[Met Performance] CID:128070
Götterdämmerung {140}
Ring Cycle [68] Uncut. Matinee ed. Metropolitan Opera House: 02/19/1940.
(Review)
Metropolitan Opera House
February 19, 1940 Matinee
GÖTTERDÄMMERUNG {140}
Der Ring des Nibelungen: Cycle [68] Uncut
Brünnhilde..............Kirsten Flagstad
Siegfried...............Lauritz Melchior
Gunther.................Friedrich Schorr
Gutrune.................Irene Jessner
Hagen...................Emanuel List
Waltraute...............Kerstin Thorborg
Alberich................Walter Olitzki
First Norn..............Anna Kaskas
Second Norn.............Lucielle Browning
Third Norn..............Thelma Votipka
Woglinde................Susanne Fisher
Wellgunde...............Irra Petina
Flosshilde..............Helen Olheim
Vassal..................Arnold Gabor
Vassal..................Lodovico Oliviero
Conductor...............Erich Leinsdorf
Review of Oscar Thompson in the Sun
FLAGSTAD AT BEST AT CLOSE OF "RING"
The many who attended yesterday afternoon's performance of "Götterdämmerung" - the fourth performance of the matinee Wagner cycle at the Metropolitan - were privileged to hear and see the supreme achievement of the operatic stage of today, Kirsten Flagstad's vocal and dramatic embodiment of the third Brünnhilde. Difficult as it is to place any impersonation above the same soprano's transcendent Isolde, one must acknowledge that the "Götterdämmerung" part affords greater opportunities for an outpouring of the noblest soprano voice America has known since Nordica, and that the role otherwise summons from Mme. Flagstad such a power of dramatic expressiveness as even her Isolde does not quite attain.

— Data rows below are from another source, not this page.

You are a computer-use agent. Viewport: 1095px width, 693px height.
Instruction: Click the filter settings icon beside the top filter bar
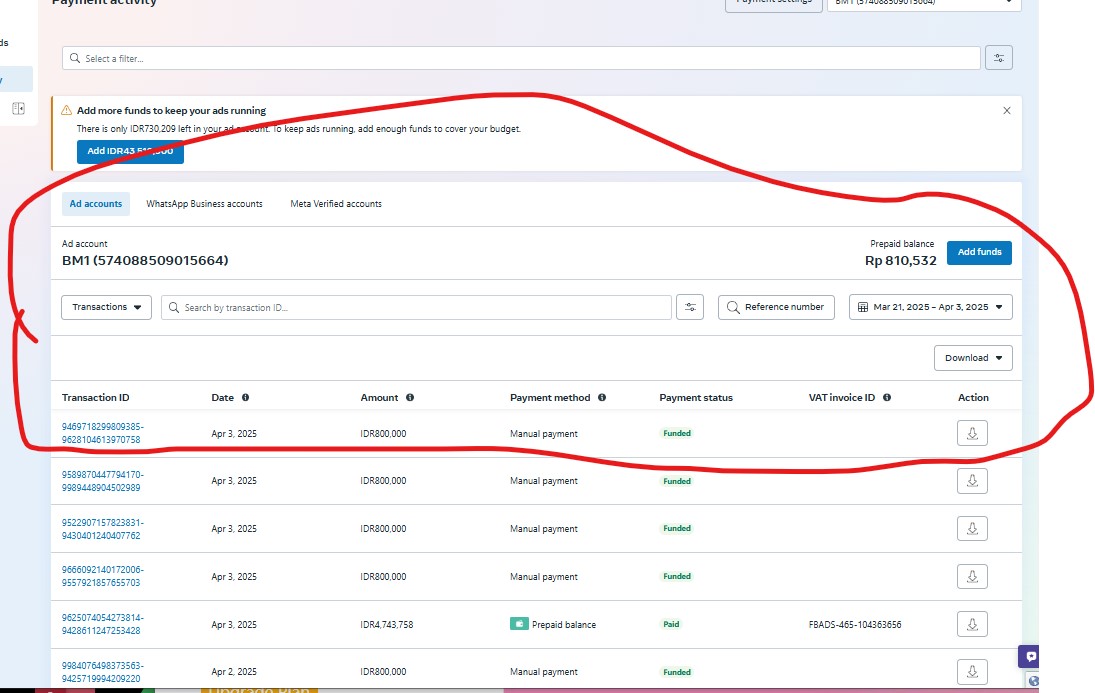coord(998,58)
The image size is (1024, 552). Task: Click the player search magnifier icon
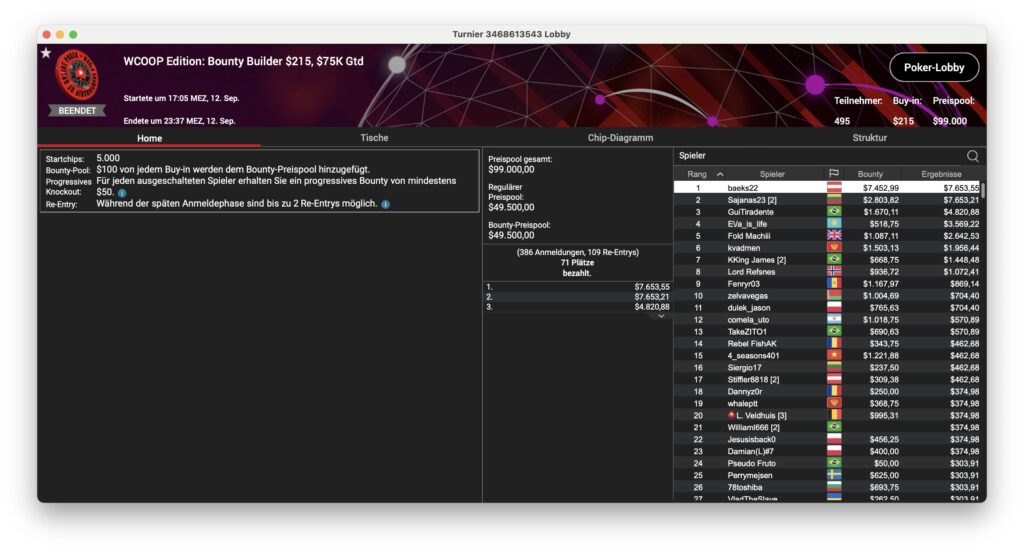pos(972,156)
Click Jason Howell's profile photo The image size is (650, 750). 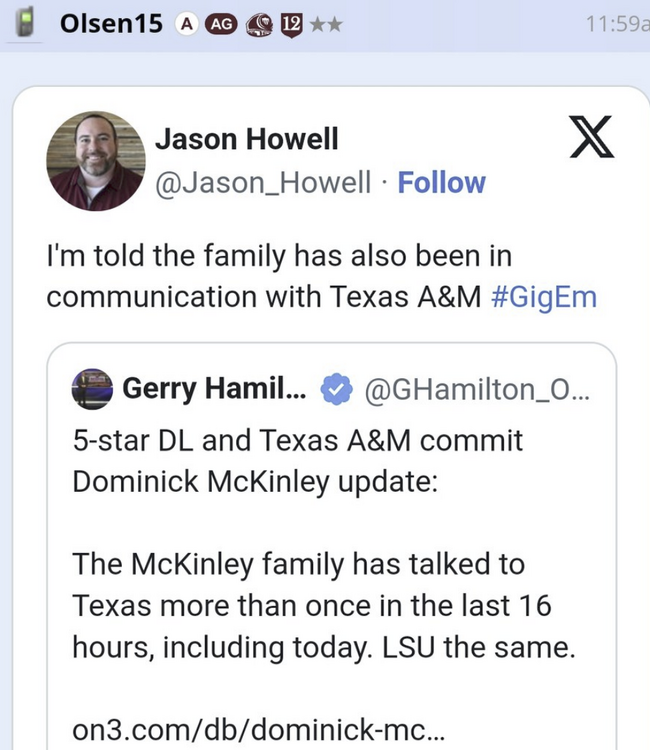click(x=95, y=160)
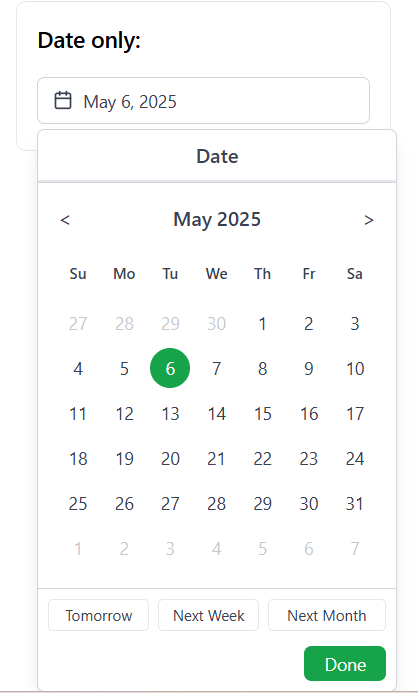Image resolution: width=418 pixels, height=693 pixels.
Task: Open the May 6, 2025 date input
Action: (x=203, y=101)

Beautiful as is Mme. Flagstad's singing of the "Immolation," it is in the earlier scene of the swearing on the spear and the subsequent trio of vengeance, and the still earlier colloquy with Waltraute, that she completely dwarfs every current accomplishment of the lyric theater of which this writer has any knowledge. There are always dissenters, no matter how general the agreement may be concerning the merits of any really great characterization. But so far as this Brünnhilde is concerned, the die is cast. It has taken firm root as one of the historic personages of America's opera.

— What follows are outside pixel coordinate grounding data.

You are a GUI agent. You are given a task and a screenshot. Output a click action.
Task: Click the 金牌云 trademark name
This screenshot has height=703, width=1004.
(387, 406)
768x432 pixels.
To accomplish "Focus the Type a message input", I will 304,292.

Aside from the apparition that Mme. Flagstad is in this role, yesterday's rounding out of the "Ring" had the advantage of the heroically sung Siegfried of Lauritz Melchior. If Friedrich Schorr is not the ideal Gunther, he has not lost his command of the Bayreuth style. Kerstin Thorborg's Waltraute had many superb phrases to place beside those of Mme. Flagstad. But Emanuel List's Hagen had fog in his throat and there was not a great deal to be said for the Alberich of Walter Olitzki or the Gurtrune of Irene Jessner. Erich Leinsdorf's orchestra was only acceptably accurate and euphonious in its playing.